__PROBLEM STATEMENT__:
What you return should be each line of the data containing the string "computer".

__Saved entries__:
———
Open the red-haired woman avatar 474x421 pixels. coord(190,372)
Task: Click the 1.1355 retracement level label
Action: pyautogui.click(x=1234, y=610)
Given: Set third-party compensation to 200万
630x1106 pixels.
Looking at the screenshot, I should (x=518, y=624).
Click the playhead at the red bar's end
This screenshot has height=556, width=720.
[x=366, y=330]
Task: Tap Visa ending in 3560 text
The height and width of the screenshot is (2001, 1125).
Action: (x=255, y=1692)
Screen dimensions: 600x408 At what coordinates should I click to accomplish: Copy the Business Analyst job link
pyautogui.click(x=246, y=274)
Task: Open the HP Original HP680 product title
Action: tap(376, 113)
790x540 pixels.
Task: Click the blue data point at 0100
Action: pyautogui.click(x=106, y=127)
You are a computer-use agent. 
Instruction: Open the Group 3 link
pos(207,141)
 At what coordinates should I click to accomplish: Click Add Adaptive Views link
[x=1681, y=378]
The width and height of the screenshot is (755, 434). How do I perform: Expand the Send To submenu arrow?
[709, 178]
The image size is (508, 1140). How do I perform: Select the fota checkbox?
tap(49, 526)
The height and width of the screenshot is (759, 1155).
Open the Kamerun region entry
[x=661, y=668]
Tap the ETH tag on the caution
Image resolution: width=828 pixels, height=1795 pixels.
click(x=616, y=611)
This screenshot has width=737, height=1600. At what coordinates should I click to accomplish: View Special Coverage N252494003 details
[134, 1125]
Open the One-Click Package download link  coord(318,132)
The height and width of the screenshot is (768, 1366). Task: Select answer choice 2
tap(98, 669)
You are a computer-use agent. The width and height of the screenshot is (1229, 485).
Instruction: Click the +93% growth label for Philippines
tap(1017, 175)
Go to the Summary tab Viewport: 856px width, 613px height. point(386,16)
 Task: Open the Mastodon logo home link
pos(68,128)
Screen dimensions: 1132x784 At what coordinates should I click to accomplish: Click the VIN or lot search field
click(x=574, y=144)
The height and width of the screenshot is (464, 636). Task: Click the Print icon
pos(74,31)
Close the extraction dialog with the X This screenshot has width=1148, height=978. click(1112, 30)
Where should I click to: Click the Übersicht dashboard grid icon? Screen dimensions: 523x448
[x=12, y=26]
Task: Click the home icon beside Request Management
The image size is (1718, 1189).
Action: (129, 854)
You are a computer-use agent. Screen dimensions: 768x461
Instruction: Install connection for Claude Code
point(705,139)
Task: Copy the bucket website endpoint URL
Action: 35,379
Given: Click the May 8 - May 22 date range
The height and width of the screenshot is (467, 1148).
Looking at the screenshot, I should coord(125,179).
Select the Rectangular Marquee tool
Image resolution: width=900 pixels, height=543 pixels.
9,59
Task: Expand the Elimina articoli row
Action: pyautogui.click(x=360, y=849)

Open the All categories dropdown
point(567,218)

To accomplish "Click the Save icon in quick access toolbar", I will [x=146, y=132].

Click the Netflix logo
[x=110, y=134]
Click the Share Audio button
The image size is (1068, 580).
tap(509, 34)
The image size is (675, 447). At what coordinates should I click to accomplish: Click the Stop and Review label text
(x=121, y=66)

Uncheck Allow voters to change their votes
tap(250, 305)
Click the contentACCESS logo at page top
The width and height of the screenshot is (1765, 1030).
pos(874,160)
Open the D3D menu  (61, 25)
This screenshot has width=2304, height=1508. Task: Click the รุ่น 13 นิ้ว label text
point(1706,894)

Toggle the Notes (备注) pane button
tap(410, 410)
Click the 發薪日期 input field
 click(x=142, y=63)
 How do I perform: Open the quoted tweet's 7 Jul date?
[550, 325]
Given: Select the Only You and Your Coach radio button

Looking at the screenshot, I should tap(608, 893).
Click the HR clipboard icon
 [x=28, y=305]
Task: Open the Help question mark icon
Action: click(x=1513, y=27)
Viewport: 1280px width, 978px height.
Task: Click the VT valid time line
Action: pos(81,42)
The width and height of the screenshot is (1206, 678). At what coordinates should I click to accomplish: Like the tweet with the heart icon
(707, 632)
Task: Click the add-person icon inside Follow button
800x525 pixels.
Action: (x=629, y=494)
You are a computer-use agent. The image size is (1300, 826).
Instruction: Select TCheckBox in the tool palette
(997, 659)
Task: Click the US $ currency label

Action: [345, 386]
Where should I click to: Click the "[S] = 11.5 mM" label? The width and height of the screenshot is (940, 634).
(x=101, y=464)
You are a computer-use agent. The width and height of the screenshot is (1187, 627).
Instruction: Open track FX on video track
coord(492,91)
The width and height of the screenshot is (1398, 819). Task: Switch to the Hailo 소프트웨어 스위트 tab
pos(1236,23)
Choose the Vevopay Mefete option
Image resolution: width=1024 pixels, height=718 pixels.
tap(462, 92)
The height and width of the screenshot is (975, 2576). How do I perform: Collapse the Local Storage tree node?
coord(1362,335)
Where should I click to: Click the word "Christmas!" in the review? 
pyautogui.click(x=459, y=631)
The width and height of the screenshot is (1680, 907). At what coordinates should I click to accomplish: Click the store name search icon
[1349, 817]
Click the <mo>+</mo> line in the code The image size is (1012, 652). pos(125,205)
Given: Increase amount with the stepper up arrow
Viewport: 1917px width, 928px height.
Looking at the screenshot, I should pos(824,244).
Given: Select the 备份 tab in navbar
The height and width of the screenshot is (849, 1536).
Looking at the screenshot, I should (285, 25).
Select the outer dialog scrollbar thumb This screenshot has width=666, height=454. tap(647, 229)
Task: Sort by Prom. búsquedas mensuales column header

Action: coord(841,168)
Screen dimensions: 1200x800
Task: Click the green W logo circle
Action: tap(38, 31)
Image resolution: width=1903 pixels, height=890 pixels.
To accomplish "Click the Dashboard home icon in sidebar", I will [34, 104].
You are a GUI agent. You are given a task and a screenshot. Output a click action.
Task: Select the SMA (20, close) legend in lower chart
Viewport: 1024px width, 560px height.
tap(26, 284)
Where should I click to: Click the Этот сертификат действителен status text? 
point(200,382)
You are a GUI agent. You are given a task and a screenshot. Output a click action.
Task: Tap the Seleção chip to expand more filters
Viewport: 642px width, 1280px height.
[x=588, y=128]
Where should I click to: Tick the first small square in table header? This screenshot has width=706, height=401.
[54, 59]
———
__RESPONSE FOR THIS EXERCISE__:
You are a computer-use agent. 
You are a computer-use agent. The width and height of the screenshot is (1229, 485).
You are a computer-use agent. Screen dimensions: 768x461
You are a computer-use agent. The image size is (1300, 826).
You are a computer-use agent. The width and height of the screenshot is (1187, 627).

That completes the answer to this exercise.